Das Lied, das am mallorquinischen Weihnachtsabend vorgetragen wird, ist einer der Protagonisten dieser Feiertage auf der Insel
Der von der UNESCO im Jahre 2010 zum immateriellen Kulturerbe der Menschheit erklärte Cant de la Sibil•la ist ein mittelalterlicher Gesang mit gregorianischer Melodie, der durch Jaime I. „den Eroberer“ nach Mallorca gelangte und sich dort zu einer zu einer einzigartigen Tradition der Weihnachtstage entwickelte.

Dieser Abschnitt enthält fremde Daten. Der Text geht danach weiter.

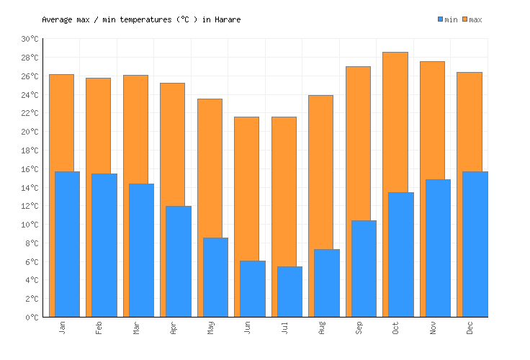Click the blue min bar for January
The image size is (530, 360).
coord(67,245)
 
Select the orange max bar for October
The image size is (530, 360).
coord(395,122)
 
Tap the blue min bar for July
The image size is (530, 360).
coord(289,292)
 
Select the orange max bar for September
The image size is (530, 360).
coord(358,144)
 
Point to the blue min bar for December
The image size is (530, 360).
coord(475,245)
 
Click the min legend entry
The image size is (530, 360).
coord(447,19)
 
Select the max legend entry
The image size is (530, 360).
coord(472,19)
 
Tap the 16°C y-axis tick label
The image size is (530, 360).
coord(30,169)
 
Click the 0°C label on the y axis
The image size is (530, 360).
coord(32,318)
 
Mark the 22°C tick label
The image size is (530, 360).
coord(30,113)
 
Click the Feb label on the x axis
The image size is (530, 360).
coord(99,328)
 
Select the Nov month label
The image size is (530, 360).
coord(434,328)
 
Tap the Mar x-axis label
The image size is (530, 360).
coord(137,328)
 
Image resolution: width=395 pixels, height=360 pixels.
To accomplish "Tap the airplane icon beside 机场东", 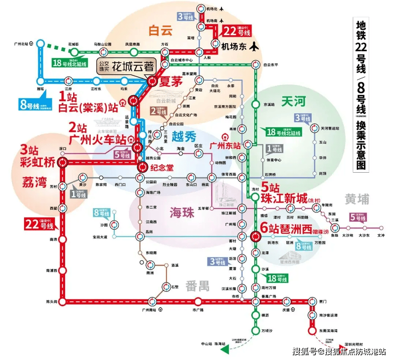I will tap(254, 46).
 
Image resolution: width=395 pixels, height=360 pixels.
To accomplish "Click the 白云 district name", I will tap(160, 31).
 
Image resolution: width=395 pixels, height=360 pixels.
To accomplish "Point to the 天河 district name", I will tap(293, 101).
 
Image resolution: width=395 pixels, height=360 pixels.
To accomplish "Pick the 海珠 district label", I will tap(181, 212).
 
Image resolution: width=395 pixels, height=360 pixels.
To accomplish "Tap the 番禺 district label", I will tap(197, 286).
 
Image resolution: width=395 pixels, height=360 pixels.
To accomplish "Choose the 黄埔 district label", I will tap(357, 199).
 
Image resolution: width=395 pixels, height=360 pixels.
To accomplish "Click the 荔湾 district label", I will tap(34, 182).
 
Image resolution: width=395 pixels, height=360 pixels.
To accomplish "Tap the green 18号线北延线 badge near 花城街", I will tap(69, 63).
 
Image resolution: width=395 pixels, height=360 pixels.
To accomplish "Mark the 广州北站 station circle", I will tap(40, 44).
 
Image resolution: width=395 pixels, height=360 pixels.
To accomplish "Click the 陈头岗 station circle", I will tap(63, 302).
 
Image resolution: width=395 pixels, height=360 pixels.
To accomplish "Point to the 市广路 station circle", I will tap(198, 302).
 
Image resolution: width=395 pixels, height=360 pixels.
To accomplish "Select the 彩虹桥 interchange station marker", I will tap(63, 162).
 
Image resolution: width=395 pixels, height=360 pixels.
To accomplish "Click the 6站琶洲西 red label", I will tap(286, 229).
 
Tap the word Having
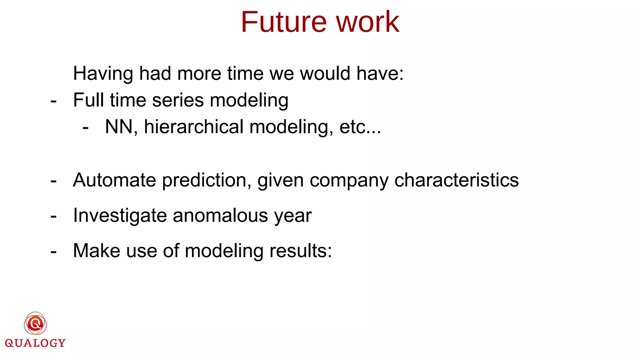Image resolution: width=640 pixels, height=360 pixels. click(103, 74)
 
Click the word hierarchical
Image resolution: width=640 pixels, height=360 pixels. click(193, 127)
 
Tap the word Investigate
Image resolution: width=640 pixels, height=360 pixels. click(120, 216)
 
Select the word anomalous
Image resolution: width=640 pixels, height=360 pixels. click(220, 216)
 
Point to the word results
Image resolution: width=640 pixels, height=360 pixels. click(300, 251)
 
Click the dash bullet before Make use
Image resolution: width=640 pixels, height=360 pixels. click(53, 252)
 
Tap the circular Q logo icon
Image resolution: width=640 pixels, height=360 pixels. click(35, 323)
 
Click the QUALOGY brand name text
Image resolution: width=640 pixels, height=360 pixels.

Am 24. Dezember lässt ein Lied die Besucher der traditionellen mallorquinischen Matines (Mitternachtsmesse) verstummen. Es handelt sich um den Cant de la Sibil·la, ein Lied aus dem Mittelalter, das über die Jahre nur auf Mallorca und in Alghero überlebt hat.
Es wurde auf der größten Insel der Balearen nach der Eroberung durch Jaime I. eingeführt und prophezeit die Ankunft des Erlösers und das Jüngste Gericht. Die wohl älteste und charakteristischste Weihnachtstradition Mallorcas wird ohne Instrumentalbegleitung gesungen, mit Ausnahme der Präludien zwischen den Strophen.

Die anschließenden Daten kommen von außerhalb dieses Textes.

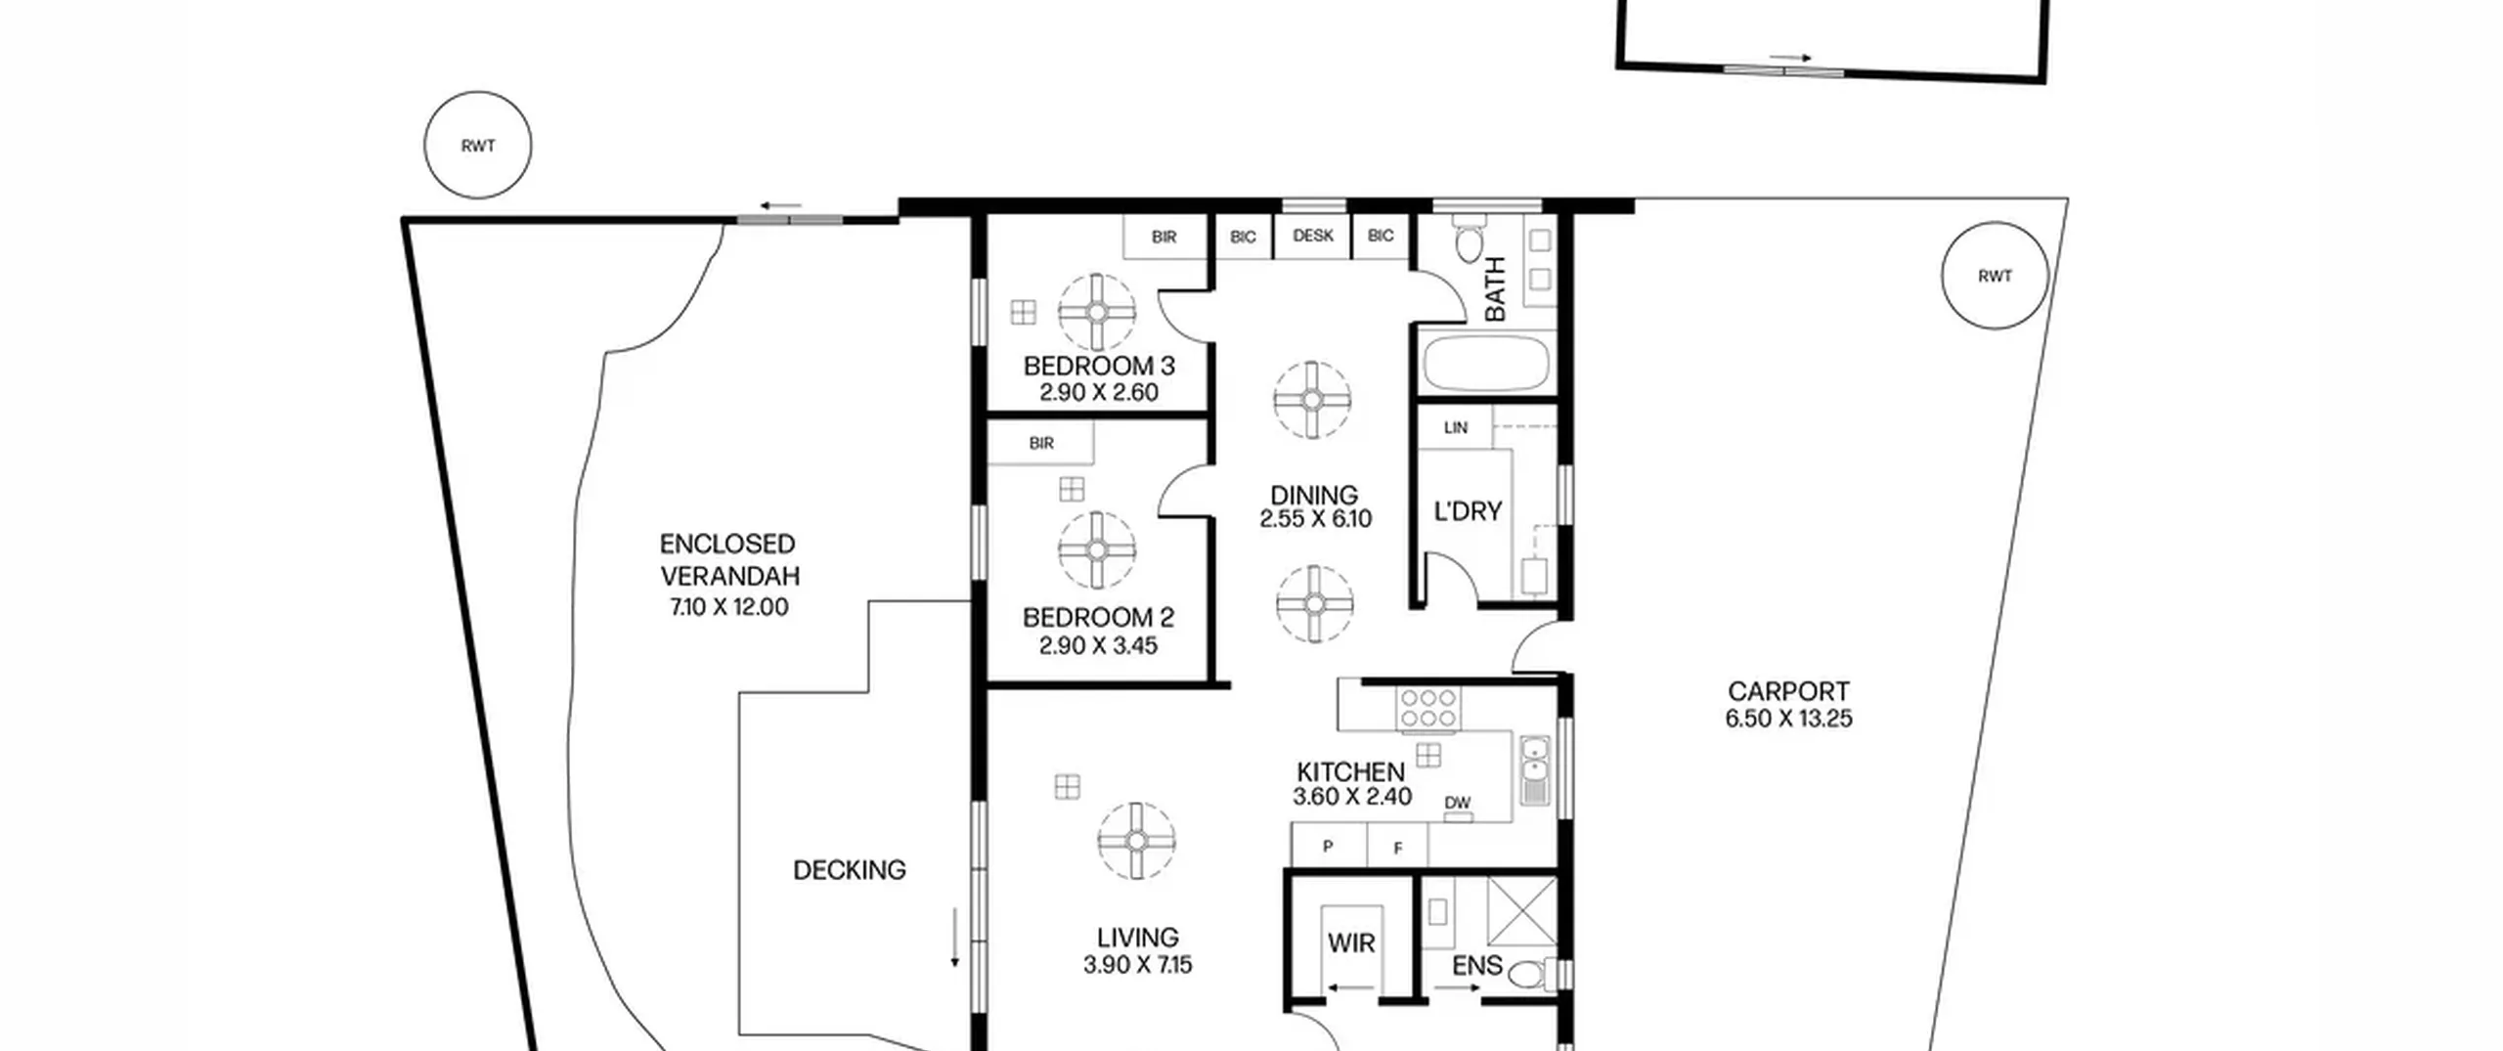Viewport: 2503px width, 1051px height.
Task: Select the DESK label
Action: point(1312,236)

Zwar wurde der Gesang der Sibilla ursprünglich in lateinischer Sprache gesungen, aber ab dem Ende des 14. Jahrhunderts sind bereits die ersten Versionen auf Katalanisch dokumentiert. Diese Melodie, die bis in das Mittelalter zurückgeht, wurde im Laufe der Jahrhunderte aufgrund ihrer Weitergabe durch mündliche Überlieferung bis praktisch bis heute immer wieder verändert und angepasst.
Der Protagonist ist eine einzige Person, die eine manchmal am Kragen und im unteren Bereich bestickte Tunika sowie normalerweise einen Umhang trägt. Die beeindruckende Garderobe wird durch ein Schwert ergänzt, das er vor dem Gesicht herabhängen lässt und mit dem er nach Beendigung des Aktes ein Kreuz bildet.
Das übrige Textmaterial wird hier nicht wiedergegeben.